Where things would start to hurt

  • Very hot denies on a deeply-nested user (the a check runs first in has_resource_access). If one user has thousands of denies, the initial exists-check slows. Rare in practice.
  • Fan-out via groups — if a typical user belongs to 50+ groups, user_group_id = any(cached_group_ids) grows the array operand. Still fast with btree, but double-digit group counts per user should be measured.
  • Index bloat on churn — if users are granted and revoked constantly (e.g., session-scoped access), btree indexes bloat over weeks. REINDEX CONCURRENTLY monthly resolves it.
  • Bulk grant operations — granting 10,000 paths at once fires the has_permissions sync trigger 10,000 times (~500 ms total). Acceptable for interactive use, avoid on the hot path.

Trigger-maintained domain flags

The has_permissions pattern — a boolean column on the app's domain table kept in sync with the ACL tables via trigger — is a display/audit denormalization, not a performance optimization for has_resource_access.
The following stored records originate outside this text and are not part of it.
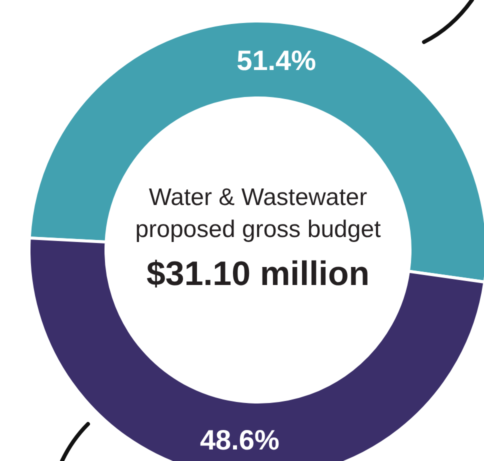 Image resolution: width=484 pixels, height=461 pixels. I want to click on data-label: 48.6%, so click(240, 440). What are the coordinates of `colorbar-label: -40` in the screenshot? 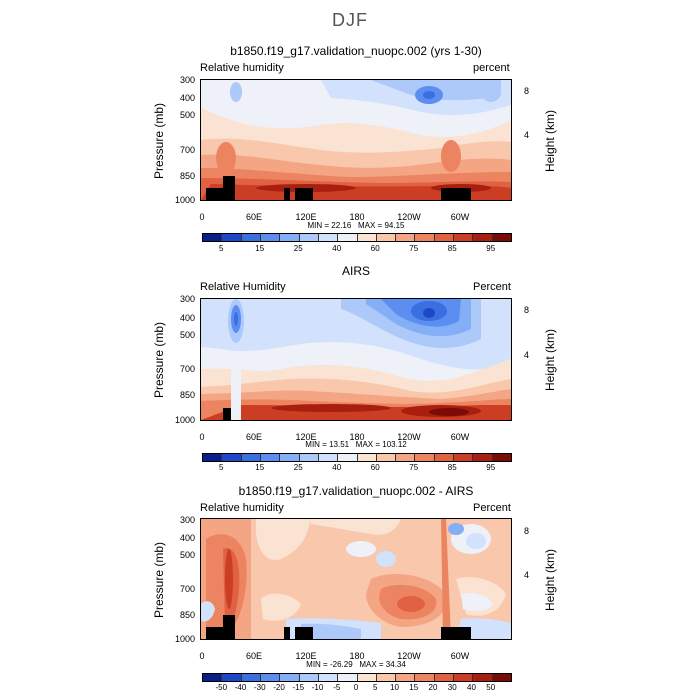 It's located at (240, 688).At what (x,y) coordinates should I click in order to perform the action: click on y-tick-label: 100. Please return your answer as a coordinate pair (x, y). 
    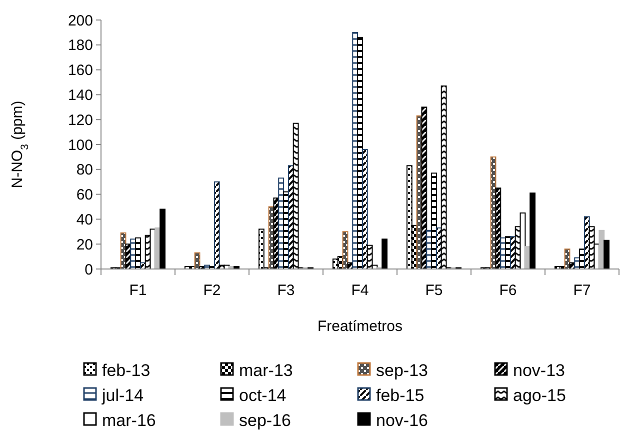
    Looking at the image, I should click on (80, 145).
The flag reflects direct entries only; inheritance still goes through the ancestor walk.

It costs ~50 µs per grant write (one index-backed UPDATE against the domain table via path = resource_path). Negligible for interactive grants. For bulk grant operations, plan on the full 10,000 × 50 µs = 500 ms of cumulative trigger time.
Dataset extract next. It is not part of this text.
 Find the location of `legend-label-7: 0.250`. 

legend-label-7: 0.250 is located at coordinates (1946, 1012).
If check latency ever becomes a measured bottleneck, a more aggressive variant that tracks "this row or any ancestor has a grant" can short-circuit the ACL walk entirely — at the cost of O(descendants) writes per grant. Only consider this if profiling shows the ancestor walk is hot; it wasn't at 27k nodes or the projection to 1M.


Operational Checklist

  1. Schedule unsecure.ensure_audit_partitions() to run at least once per month (e.g., weekly via cron). It's idempotent and cheap.
  2. Schedule unsecure.purge_journal() and unsecure.purge_user_events() per the retention policy in const.sys_param. Each purge call also extends the future partition window.
  3. Monitor journal_default and user_event_default row counts. Non-zero values indicate clock skew or a misconfigured partition range.
  4. Monitor resource_access_default and resource_role_assignment_default row counts. Non-zero values indicate grants written for a resource type that was never registered via ensure_resource_types().
  5. Call ensure_resource_types() at app startup so all partitions exist before the first grant. Missing partitions route to _default, which defeats pruning.
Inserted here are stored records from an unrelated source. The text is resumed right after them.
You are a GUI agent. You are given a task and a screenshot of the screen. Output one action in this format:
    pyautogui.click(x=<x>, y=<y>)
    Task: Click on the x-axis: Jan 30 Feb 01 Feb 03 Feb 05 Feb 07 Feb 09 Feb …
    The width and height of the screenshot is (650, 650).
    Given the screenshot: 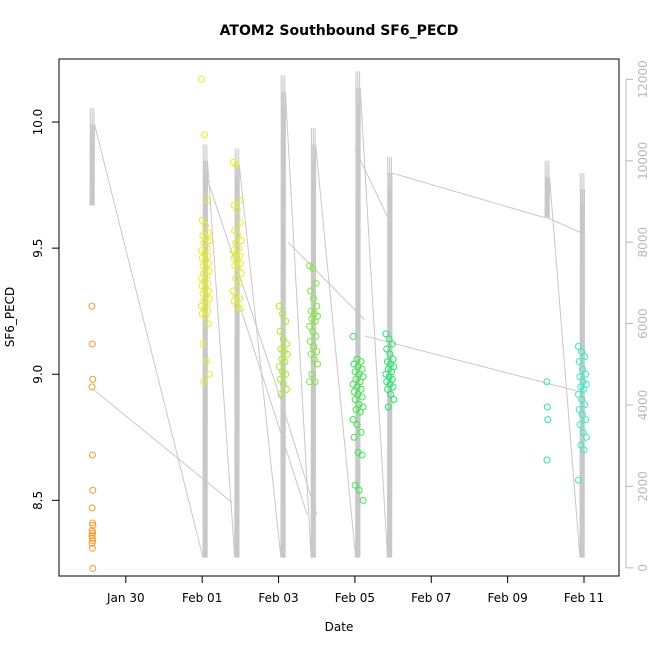 What is the action you would take?
    pyautogui.click(x=355, y=590)
    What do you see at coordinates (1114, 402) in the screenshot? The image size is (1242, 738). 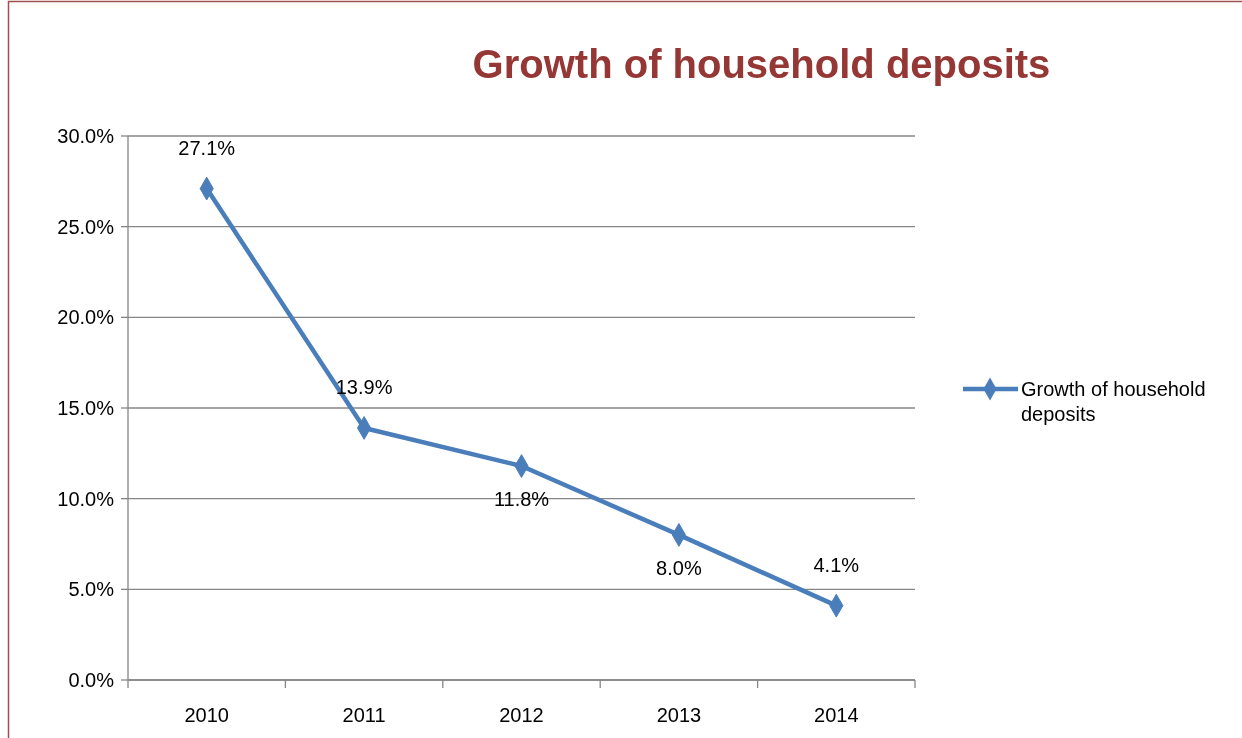 I see `legend-label: Growth of household deposits` at bounding box center [1114, 402].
Not partitioning, but worth knowing about in the same context:

  • auth.user_permission_cache — per-(user, tenant) cached permission set. TTL via const.sys_param. Soft invalidation on permission/assignment changes (expiration_date := now()), hard invalidation on user disable/lock/delete. See Permission Model.
  • auth.user_group_id_cache — per-(user, tenant) cached group membership ids. Same TTL + invalidation pattern as the permission cache. Used by has_resource_access / role checks to avoid recomputing group membership on every call.
  • unsecure.clear_permission_cache(_deleted_by text, ...) — manual cache bust; the first argument is required (audit attribution).

See Resource-Level ACL for the check-time cascade logic that these partitions and caches support.